_What you should do_
Filter the records for lines holding the string "Name".

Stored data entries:
--

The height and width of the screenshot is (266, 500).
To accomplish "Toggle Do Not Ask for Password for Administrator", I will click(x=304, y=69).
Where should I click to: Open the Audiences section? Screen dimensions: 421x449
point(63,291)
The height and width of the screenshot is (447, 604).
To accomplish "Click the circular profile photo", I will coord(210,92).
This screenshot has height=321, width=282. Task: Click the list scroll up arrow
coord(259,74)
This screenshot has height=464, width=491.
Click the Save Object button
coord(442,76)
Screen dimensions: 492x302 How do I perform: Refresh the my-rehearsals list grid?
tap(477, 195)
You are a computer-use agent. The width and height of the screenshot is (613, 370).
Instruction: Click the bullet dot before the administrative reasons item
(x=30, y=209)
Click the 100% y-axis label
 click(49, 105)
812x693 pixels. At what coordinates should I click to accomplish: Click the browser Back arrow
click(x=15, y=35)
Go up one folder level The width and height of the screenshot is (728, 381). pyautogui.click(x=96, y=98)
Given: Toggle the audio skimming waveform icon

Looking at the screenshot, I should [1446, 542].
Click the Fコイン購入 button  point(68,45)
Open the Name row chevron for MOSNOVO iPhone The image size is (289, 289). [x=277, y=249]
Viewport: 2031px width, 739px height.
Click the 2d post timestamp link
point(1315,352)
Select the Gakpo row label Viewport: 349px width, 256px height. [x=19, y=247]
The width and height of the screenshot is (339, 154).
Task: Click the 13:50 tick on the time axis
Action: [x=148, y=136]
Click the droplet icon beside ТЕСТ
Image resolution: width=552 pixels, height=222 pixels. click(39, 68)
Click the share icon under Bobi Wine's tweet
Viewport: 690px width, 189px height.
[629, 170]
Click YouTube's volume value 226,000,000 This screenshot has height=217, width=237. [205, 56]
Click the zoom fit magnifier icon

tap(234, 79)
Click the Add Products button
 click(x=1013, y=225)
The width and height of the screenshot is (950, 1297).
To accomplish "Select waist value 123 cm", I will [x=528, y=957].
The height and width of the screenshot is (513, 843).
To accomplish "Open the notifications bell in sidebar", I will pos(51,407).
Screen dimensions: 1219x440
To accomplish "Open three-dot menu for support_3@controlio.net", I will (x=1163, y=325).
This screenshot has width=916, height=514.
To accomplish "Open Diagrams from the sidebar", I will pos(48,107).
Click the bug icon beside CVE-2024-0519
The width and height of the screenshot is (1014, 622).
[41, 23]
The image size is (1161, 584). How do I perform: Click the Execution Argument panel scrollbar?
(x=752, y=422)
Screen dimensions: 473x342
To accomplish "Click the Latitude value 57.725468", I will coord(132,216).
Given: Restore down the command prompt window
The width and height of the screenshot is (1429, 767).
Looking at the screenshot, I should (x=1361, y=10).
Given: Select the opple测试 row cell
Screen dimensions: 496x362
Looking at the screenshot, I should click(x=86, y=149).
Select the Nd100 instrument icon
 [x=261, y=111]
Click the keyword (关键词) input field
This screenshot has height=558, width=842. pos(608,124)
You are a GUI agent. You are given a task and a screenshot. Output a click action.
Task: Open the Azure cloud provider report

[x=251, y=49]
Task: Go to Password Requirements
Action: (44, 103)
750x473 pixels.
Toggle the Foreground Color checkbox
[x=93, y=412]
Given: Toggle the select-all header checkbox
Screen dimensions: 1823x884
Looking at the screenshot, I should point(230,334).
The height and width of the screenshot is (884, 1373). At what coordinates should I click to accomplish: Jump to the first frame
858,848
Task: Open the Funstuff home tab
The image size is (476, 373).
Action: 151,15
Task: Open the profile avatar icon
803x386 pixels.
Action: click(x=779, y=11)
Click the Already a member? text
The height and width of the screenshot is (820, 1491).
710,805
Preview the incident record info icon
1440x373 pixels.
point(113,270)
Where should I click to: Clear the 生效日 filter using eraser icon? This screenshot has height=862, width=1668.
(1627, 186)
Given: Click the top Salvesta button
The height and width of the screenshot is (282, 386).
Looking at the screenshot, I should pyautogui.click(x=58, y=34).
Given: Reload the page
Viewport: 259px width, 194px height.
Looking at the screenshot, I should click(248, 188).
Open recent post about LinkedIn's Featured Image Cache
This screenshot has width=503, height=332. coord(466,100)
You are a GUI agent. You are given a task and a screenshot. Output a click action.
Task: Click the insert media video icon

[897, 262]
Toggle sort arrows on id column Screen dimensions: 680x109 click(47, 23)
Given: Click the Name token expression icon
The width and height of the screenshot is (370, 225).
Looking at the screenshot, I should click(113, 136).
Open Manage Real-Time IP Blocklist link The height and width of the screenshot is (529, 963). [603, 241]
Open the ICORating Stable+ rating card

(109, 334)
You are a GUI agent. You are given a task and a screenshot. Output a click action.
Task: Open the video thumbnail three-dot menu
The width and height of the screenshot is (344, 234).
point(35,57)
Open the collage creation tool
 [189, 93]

--

_Response box_
Open the Name row chevron for MOSNOVO iPhone The image size is (289, 289). [x=277, y=249]
Given: Click the Name token expression icon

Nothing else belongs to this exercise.